China’s PC giant Lenovo posted its slowest revenue growth in nine quarters as the world’s biggest PC maker saw sales of the devices ease after a pandemic-fuelled boom, and it was also hit by COVID-19 lockdowns at home, reported Reuters on August 10.
The results vindicate Lenovo’s strategy of emphasising development of its non-personal computer (PC) businesses such as smartphones, servers and information technology services, which together now make up more than a third of its sales.
Lenovo's total revenue during the April-June quarter was $16.96 billion, up 0.2% from the same quarter a year ago, though it was in line with an average estimate of $16.87 billion drawn from seven analysts by financial market data provider Refinitiv. That was the smallest increase since the March 2020 quarter, Reuters noted.
Net income attributable to shareholders for the quarter rose 11% to $516 million.
Lenovo's subdued business growth coincided with the global PC industry cooling after a pandemic-fuelled sales surge, prompting several companies from chipmakers to electronics manufacturers such as Intel and Samsung to warn of a sharp slowdown in demand.
Global shipments fell 11.1% in the past quarter from a year earlier, the largest year-over-year decline since the second quarter of 2013, according to research firm Counterpoint.
Lenovo’s total PC shipments fell 12.7% to 17.4 million units largely due to weak consumer demand, Counterpoint said. However, the Chinese company maintained its leadership in the global PC market with a 24.4% share.
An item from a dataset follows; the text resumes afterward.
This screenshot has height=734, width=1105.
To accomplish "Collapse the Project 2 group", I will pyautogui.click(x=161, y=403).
Lenovo itself did not give shipment numbers.
Moreover, lockdowns in China during the quarter dealt a blow to the PC supply chain, with major laptop manufacturing partners including Quanta, Compal and Wistron suffering significant manufacturing disruptions, according to a Counterpoint report.
Wai Ming Wong, chief financial officer of Lenovo, said in an earnings call that the company's device business saw quarterly revenue decline 3% because of "the weak consumer PC demand and the COVID-led supply constraints."
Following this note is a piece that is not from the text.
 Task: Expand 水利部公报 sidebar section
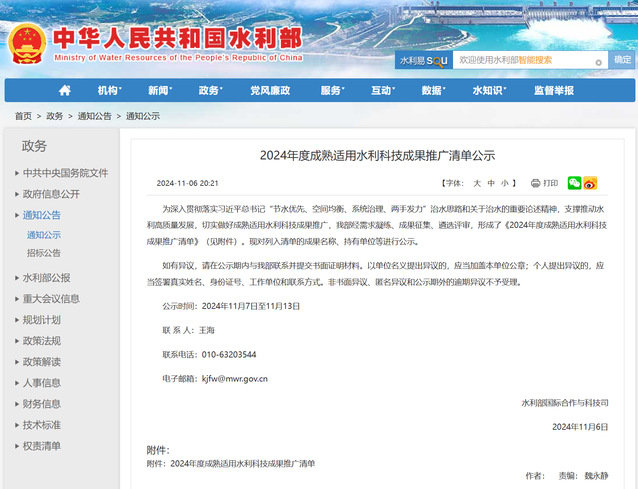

But he said that non-PC device businesses saw a 12% increase in revenue. Revenue from smartphone sales grew over 20% compared to the same period last year.
Yang Yuanqing, Lenovo's chairman and chief executive, told Reuters in an interview that he expects this year's global PC shipments to be between 300 million units and 310 million units. That would be a near 10% dip from the figure of 341 million units shipped last year reported by data firm Canalys.
But Yang said that supply-chain shortages, which plagued many hardware manufacturers earlier this year, have improved.
"In some areas we are still facing a shortage, particularly in the data center business," he said, "But generally speaking, I'm not seeing significant challenges in the second half of this year."
He also added that Lenovo has seen some price increases in the semiconductor industry but the company would remain flexible in dealing with price fluctuations around components, reported Reuters.